Turkey’s Disaster and Emergency Management Authority (AFAD) said that nearly 13,000 excavators, cranes, trucks and other industrial vehicles had been sent to the quake zone.
The death toll in Turkey had risen to 41,020, the AFAD said, and it was expected to climb, with some 385,000 apartments in the country known to have been destroyed or seriously damaged and many people still missing.
Among the survivors of the Feb. 6 earthquakes in Turkey and Syria are about 356,000 pregnant women who urgently need access to reproductive health services, the U.N. sexual and reproductive health agency (UNFPA) said at the weekend.
The women include 226,000 in Turkey and 130,000 in Syria, about 38,800 of whom will deliver in the next month.
FREEZING TEMPERATURES
It said many of the women are sheltering in camps or are living exposed to freezing temperatures, and struggling to get food or clean water, putting their health at risk.
Medical charity Medecins Sans Frontieres (MSF) said a convoy of 14 of its trucks had entered northwestern Syria on Sunday to assist in earthquake rescue operations, as concerns grow over lack of access to the war-ravaged area.
The World Food Programme (WFP) has been pressuring authorities in that region of Syria to stop blocking access as it seeks to help hundreds of thousands of people in the wake of the earthquakes.
In Syria, already shattered by more than a decade of civil war, the bulk of fatalities have been in the northwest. The area is controlled by insurgents at war with forces loyal to President Bashar al-Assad, which has complicated efforts to get aid to people.
U.S. Secretary of State Antony Blinken on Sunday announced further aid to Turkey and said the United States would provide longer term help to Turkey Ankara as it seeks to rebuild following this month’s earthquake.
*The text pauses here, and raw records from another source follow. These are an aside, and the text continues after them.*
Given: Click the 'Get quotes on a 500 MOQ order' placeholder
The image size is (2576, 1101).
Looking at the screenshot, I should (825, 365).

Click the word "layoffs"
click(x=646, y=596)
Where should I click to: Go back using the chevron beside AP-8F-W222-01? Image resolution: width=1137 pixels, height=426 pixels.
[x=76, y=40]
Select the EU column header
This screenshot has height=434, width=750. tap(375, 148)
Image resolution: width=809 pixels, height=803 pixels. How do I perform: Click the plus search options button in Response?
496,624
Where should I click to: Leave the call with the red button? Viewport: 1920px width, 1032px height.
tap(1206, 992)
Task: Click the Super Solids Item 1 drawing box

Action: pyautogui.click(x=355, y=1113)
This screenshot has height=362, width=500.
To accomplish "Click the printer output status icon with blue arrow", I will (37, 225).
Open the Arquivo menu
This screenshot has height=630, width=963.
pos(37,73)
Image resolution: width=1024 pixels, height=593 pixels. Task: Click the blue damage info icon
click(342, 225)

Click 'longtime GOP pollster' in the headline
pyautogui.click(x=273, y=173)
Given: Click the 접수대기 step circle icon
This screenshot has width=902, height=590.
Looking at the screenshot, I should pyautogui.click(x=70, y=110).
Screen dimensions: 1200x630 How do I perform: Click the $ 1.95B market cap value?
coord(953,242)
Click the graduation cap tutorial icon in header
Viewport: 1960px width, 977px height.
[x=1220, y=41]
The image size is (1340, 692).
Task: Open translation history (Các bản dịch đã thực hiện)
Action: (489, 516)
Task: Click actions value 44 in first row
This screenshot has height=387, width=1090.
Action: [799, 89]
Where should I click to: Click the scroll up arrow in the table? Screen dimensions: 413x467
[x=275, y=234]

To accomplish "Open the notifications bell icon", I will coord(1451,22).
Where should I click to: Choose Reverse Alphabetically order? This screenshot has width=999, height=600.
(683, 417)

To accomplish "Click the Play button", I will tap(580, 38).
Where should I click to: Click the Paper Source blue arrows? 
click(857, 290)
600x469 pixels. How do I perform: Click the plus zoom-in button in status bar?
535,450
Blinken arrived at Turkey’s Incirlik Air Force Base on Sunday for an official visit and discussions on how Washington can further assist.
Two weeks after the disaster struck, search and rescue operations are coming to an end, but Blinken said the United States would continue to help what he said would be “a long-term effort”.
“When you see the extent of the damage, the number of buildings, the number of apartments, the number of homes that have been destroyed, it is going to take a massive effort to rebuild but we are committed to supporting Turkey in that effort,” he said.